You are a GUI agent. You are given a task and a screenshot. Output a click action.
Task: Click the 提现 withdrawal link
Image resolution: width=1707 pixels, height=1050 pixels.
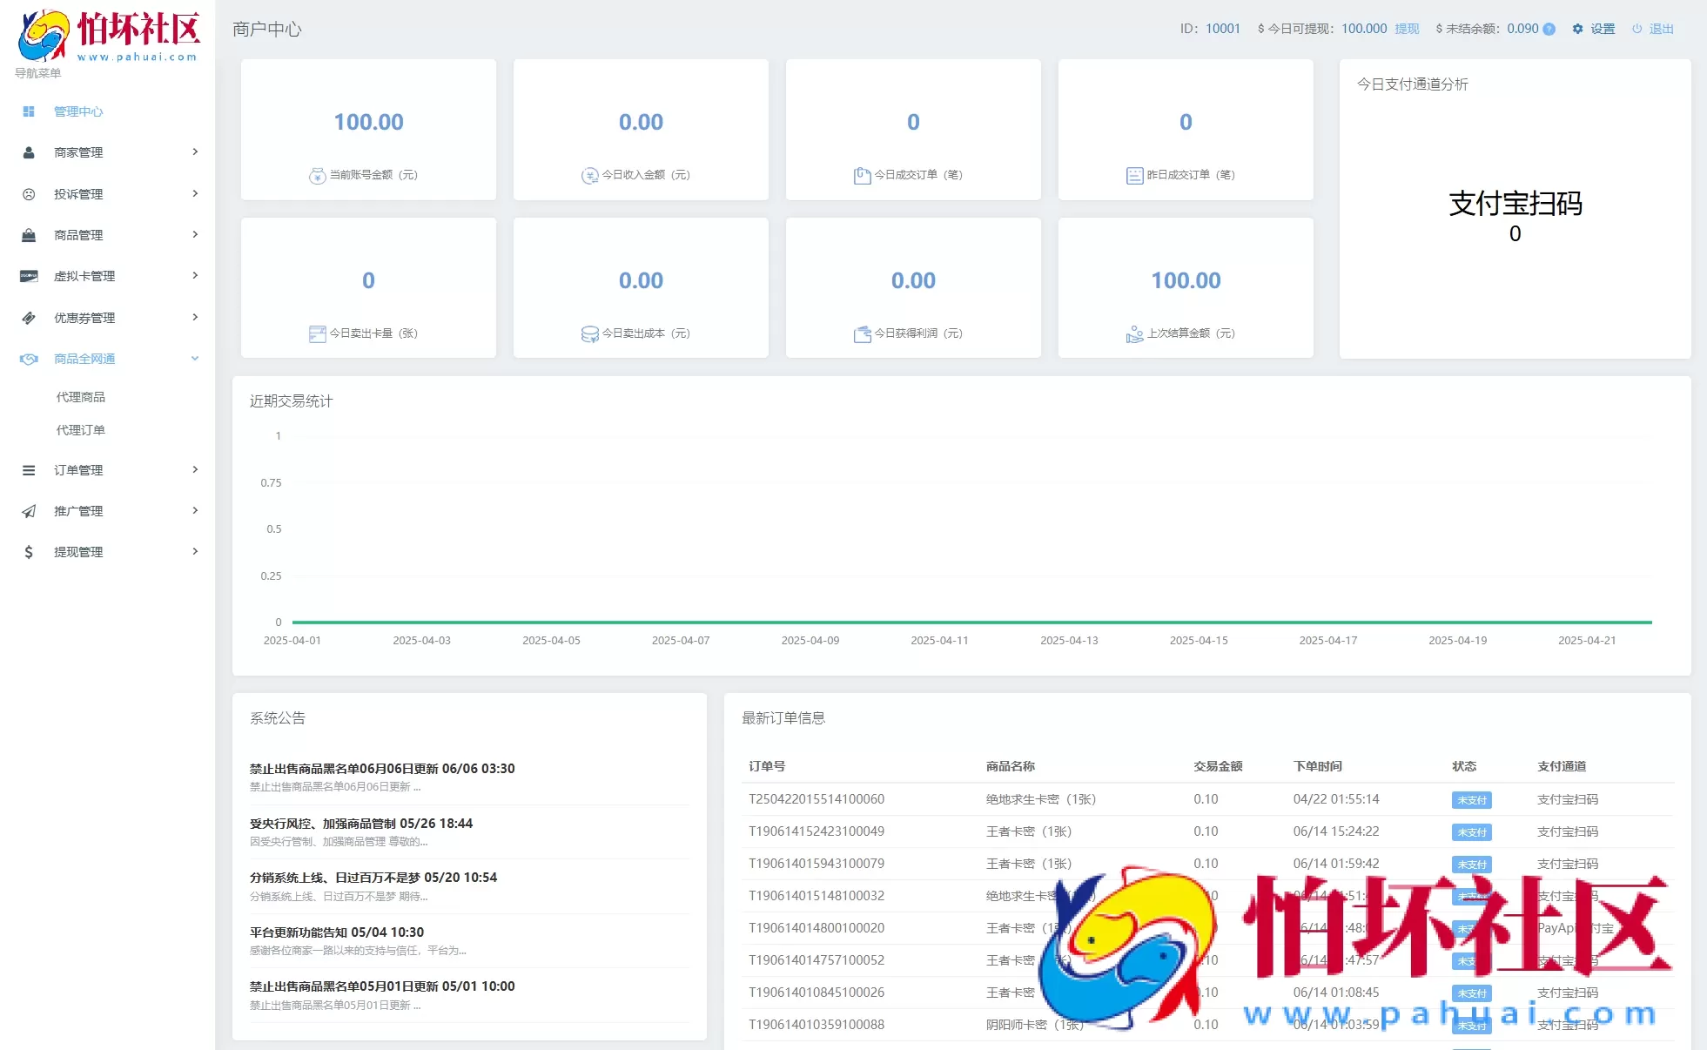point(1408,28)
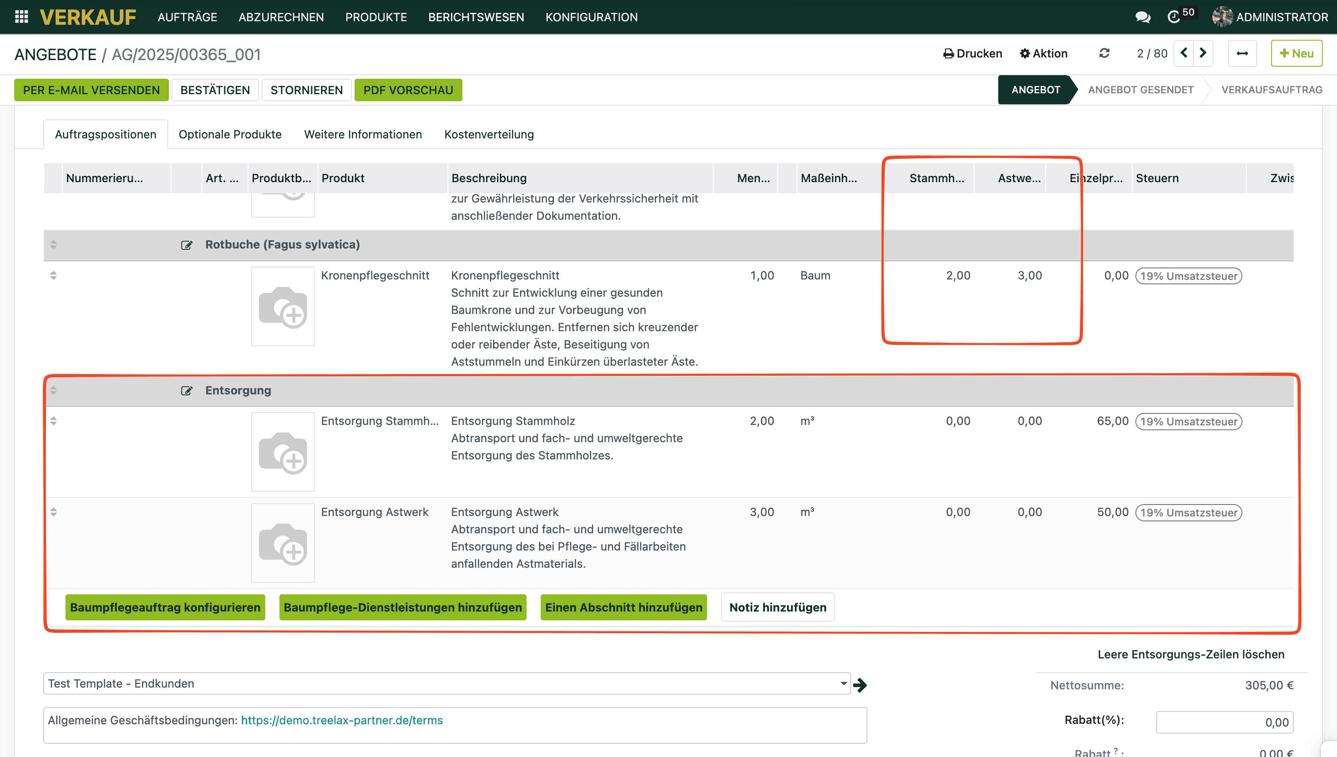Go to the previous record arrow
Viewport: 1337px width, 757px height.
pos(1184,53)
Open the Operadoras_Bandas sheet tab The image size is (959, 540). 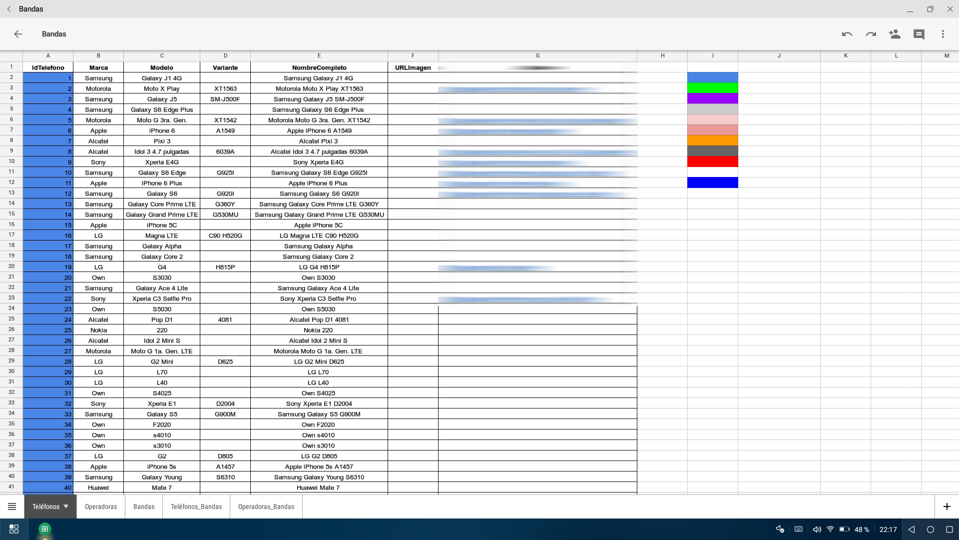coord(266,507)

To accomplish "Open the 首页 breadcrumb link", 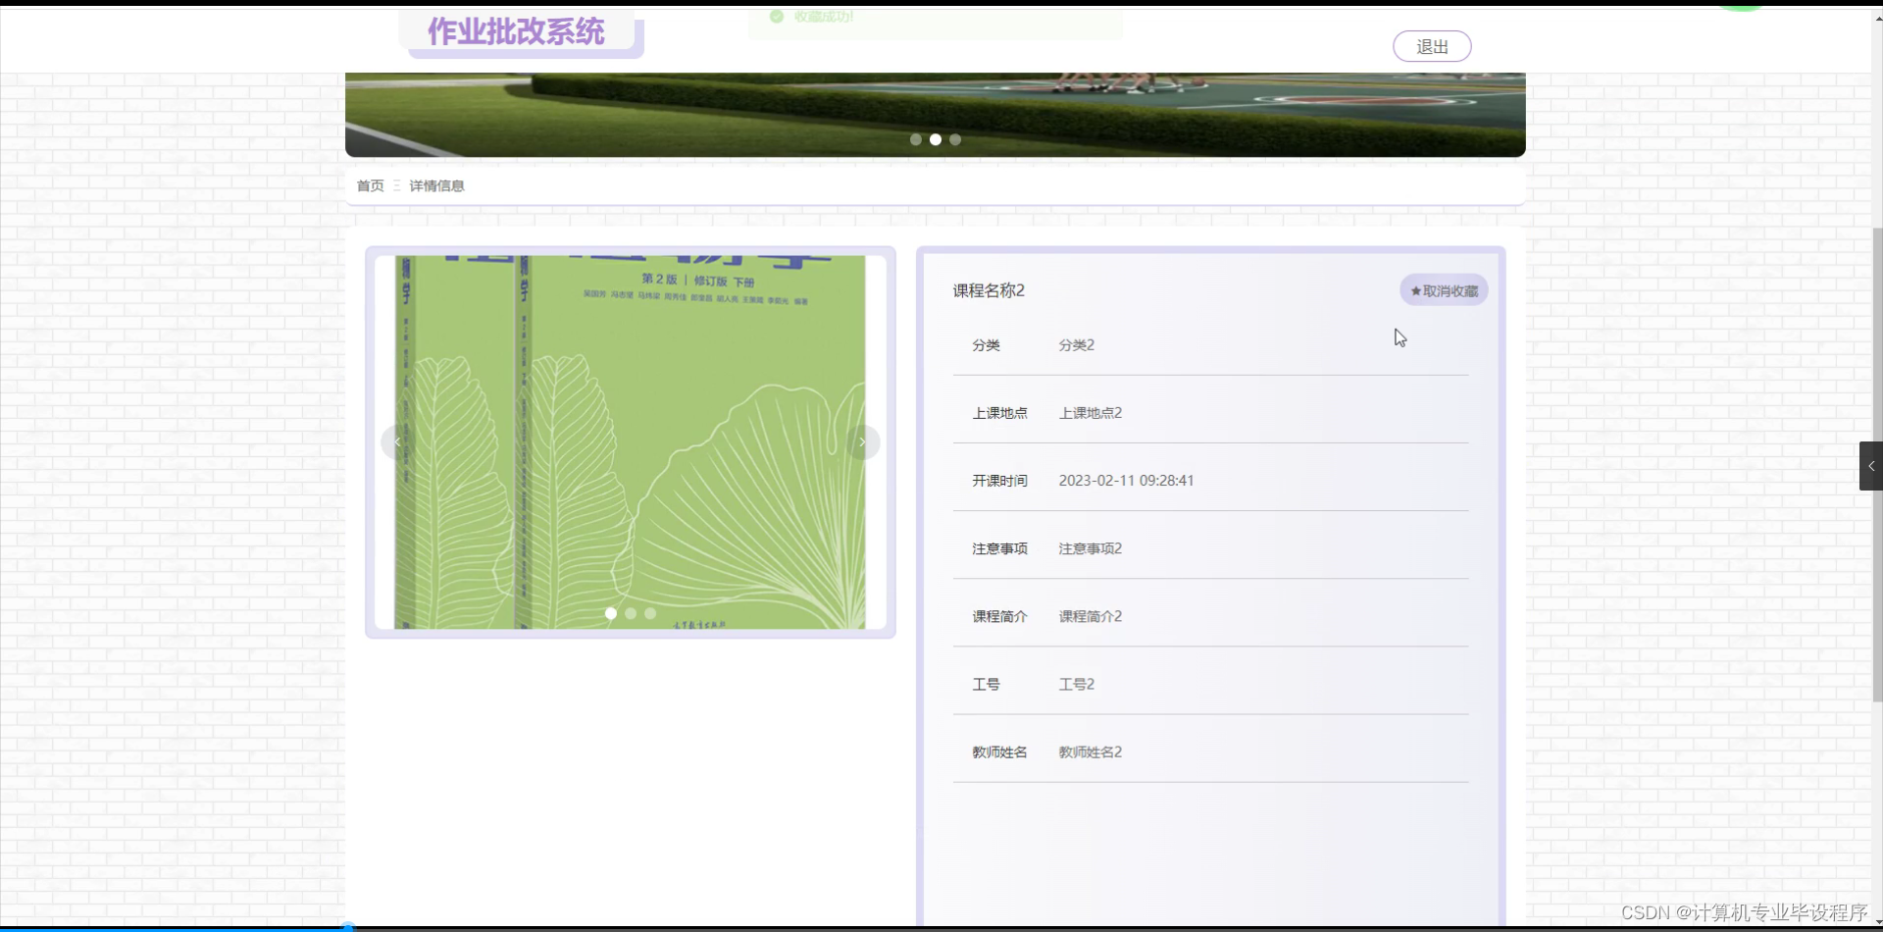I will coord(370,185).
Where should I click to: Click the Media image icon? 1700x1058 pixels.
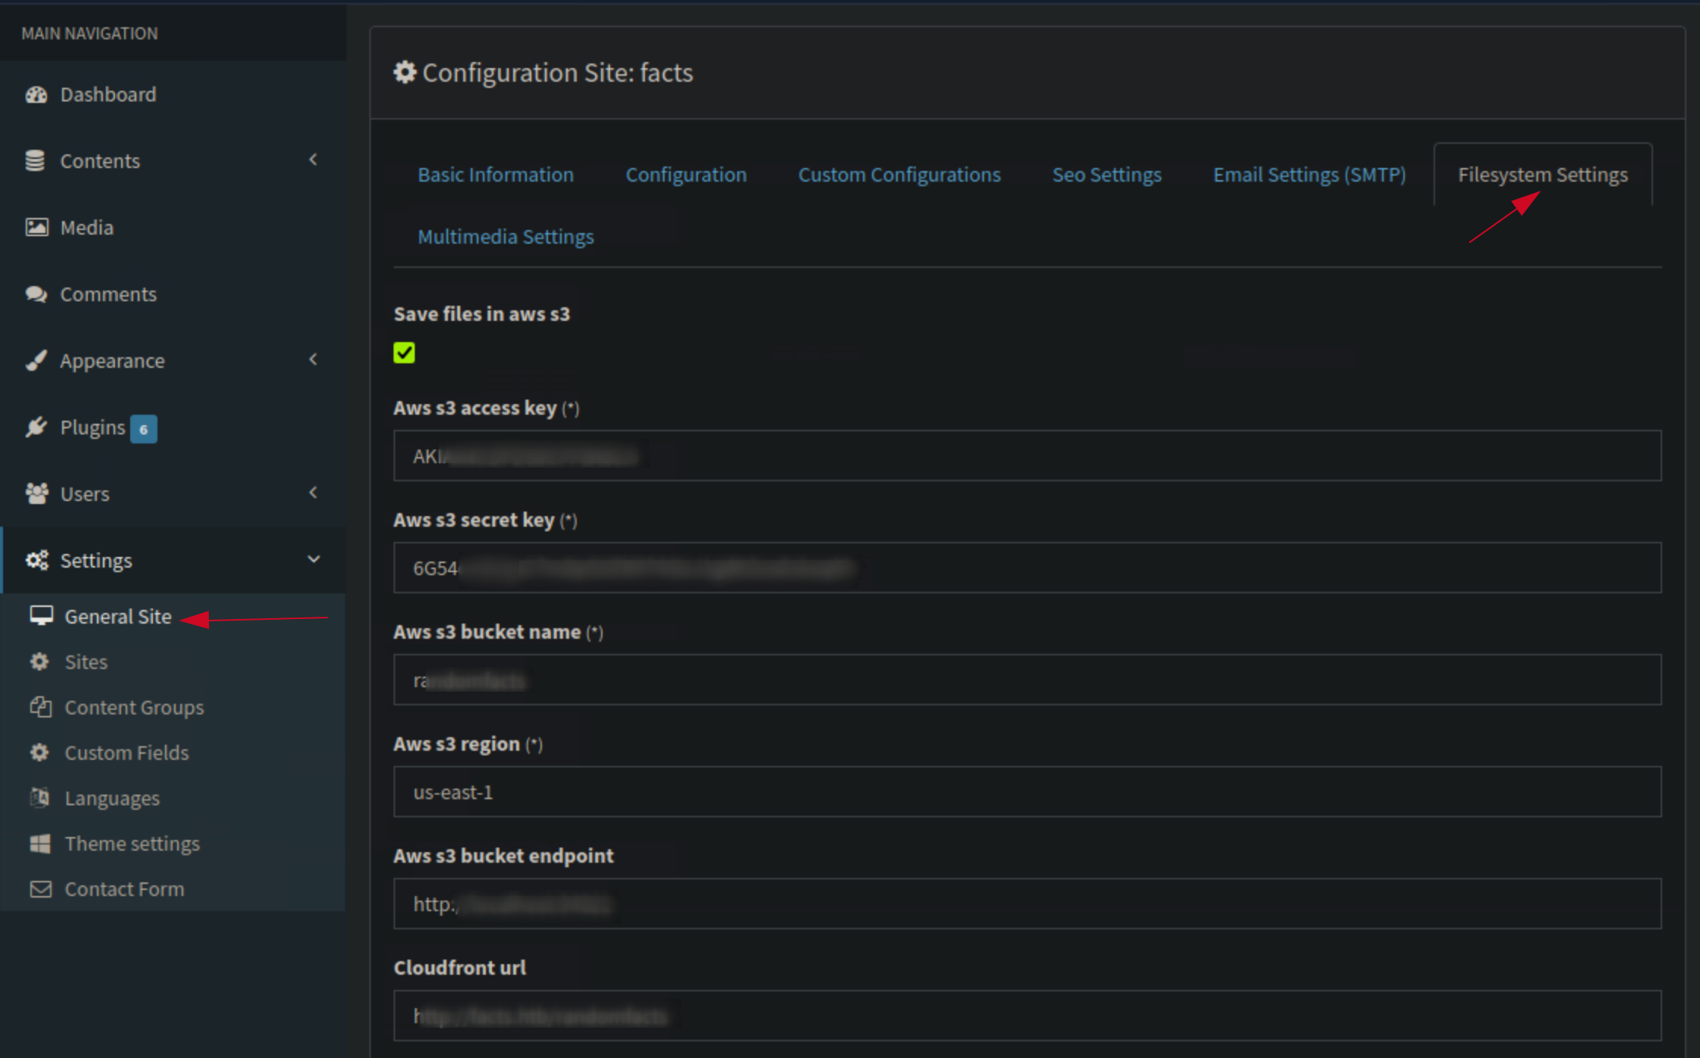click(36, 228)
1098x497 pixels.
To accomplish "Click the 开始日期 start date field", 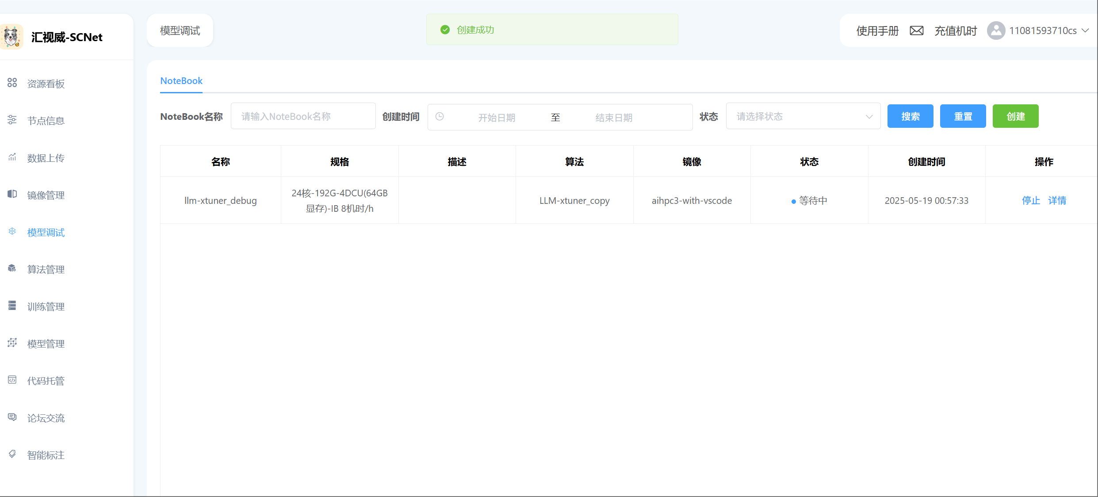I will pyautogui.click(x=497, y=118).
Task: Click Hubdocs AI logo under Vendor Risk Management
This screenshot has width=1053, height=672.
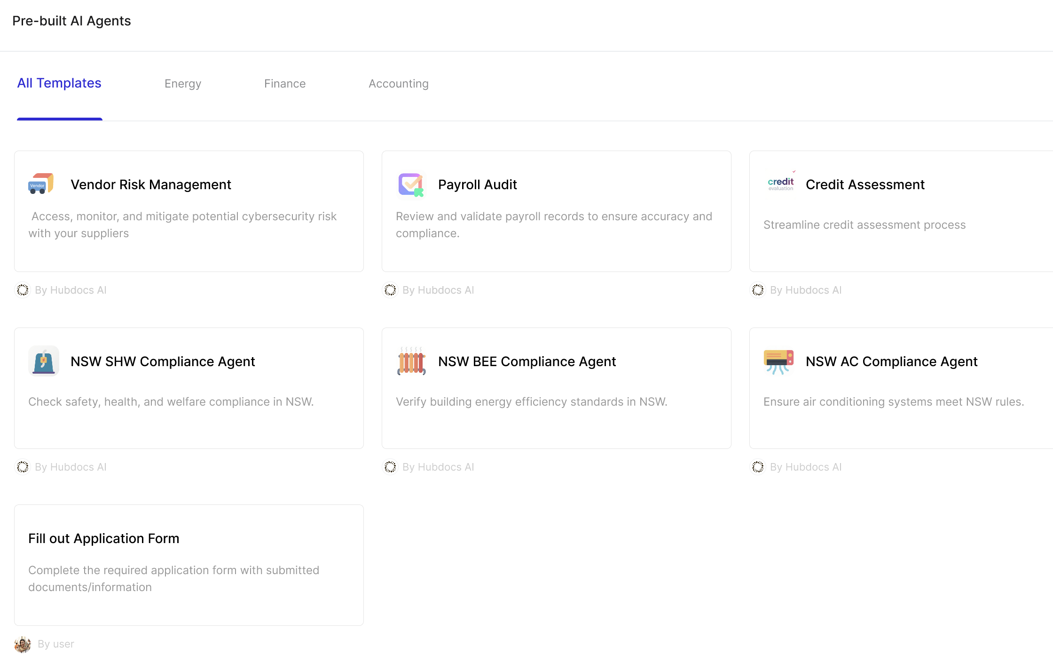Action: [23, 290]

....

Once you find the line containing "Task: Click Hubdocs", retype it and every line after it through the last line of the records above, exactly. Add nothing else, and leave out the pictures.

Task: Click Hubdocs AI logo under Vendor Risk Management
This screenshot has width=1053, height=672.
Action: [23, 290]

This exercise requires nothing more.